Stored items
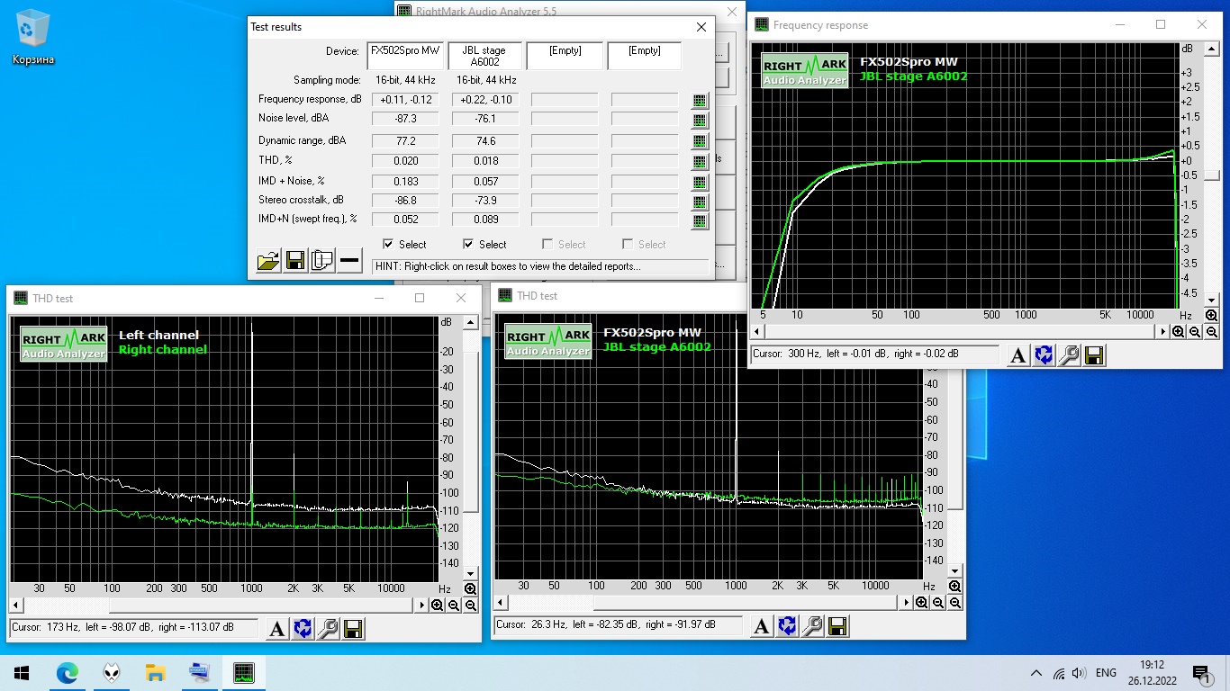Open the Windows Start menu
The image size is (1230, 691).
[22, 673]
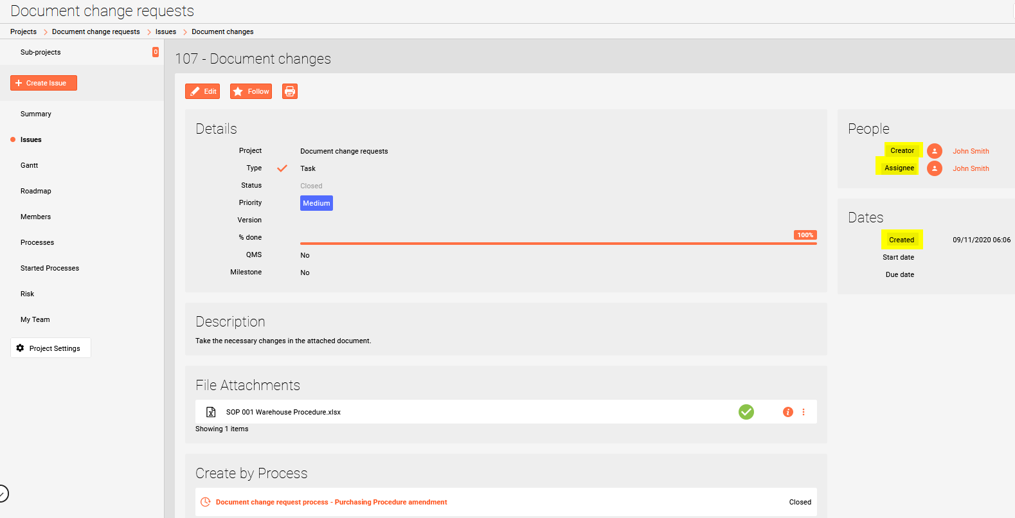The image size is (1015, 518).
Task: Click Issues in the breadcrumb
Action: (x=165, y=31)
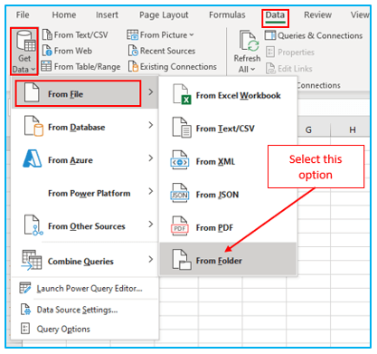Expand the From Other Sources submenu arrow
Viewport: 377px width, 354px height.
(151, 225)
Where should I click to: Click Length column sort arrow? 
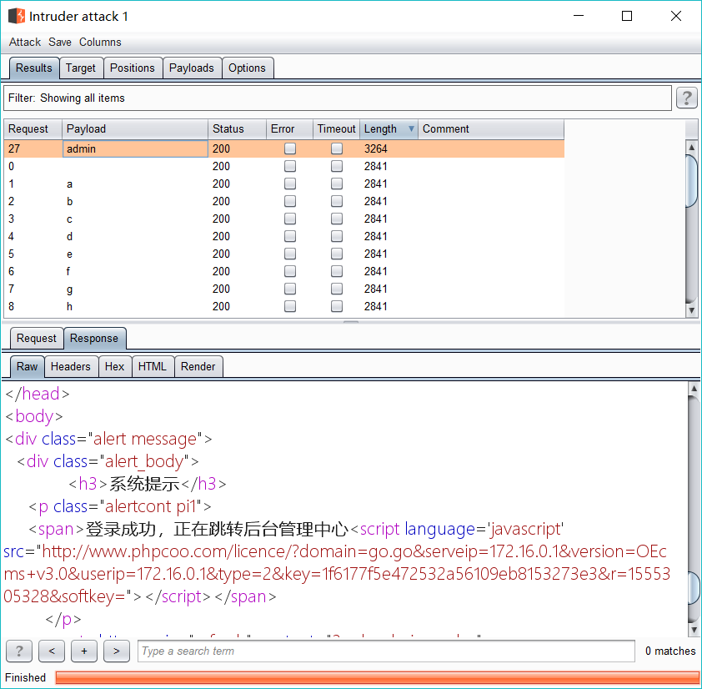pos(411,129)
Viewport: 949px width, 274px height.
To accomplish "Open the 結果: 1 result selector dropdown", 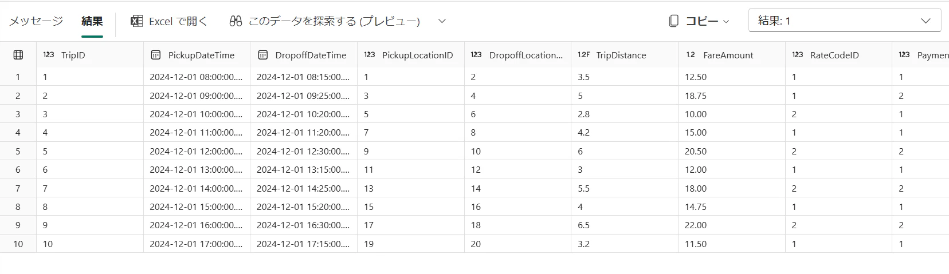I will point(844,21).
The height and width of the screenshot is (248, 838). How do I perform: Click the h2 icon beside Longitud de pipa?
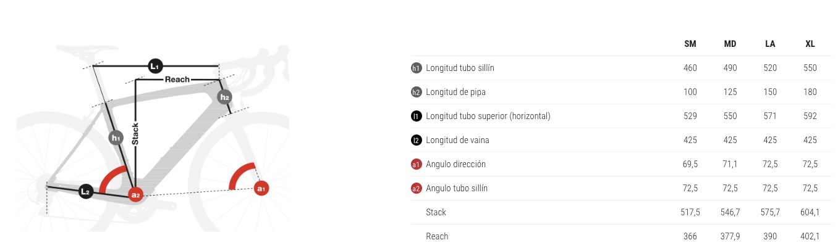417,92
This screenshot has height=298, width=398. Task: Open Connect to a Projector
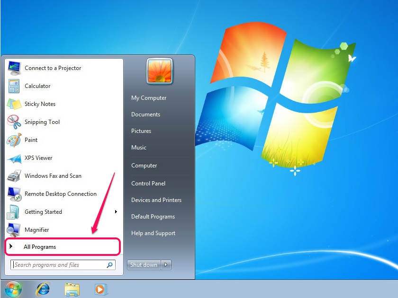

*TASK TO COMPLETE*
Can you arrange every line from the start of the records through the line that contains "pos(411,129)", inclusive, as a JSON list of strings with one string per line? Skip blank lines and leave the pictures out.

*RESULT FOR THIS EXERCISE*
[
  "Open the Windows Start menu",
  "The image size is (1230, 691).",
  "[22, 673]",
  "The image size is (1015, 518).",
  "Task: Click Issues in the breadcrumb",
  "Action: (x=165, y=31)",
  "Expand the From Other Sources submenu arrow",
  "Viewport: 377px width, 354px height.",
  "(151, 225)",
  "Where should I click to: Click Length column sort arrow? ",
  "pos(411,129)"
]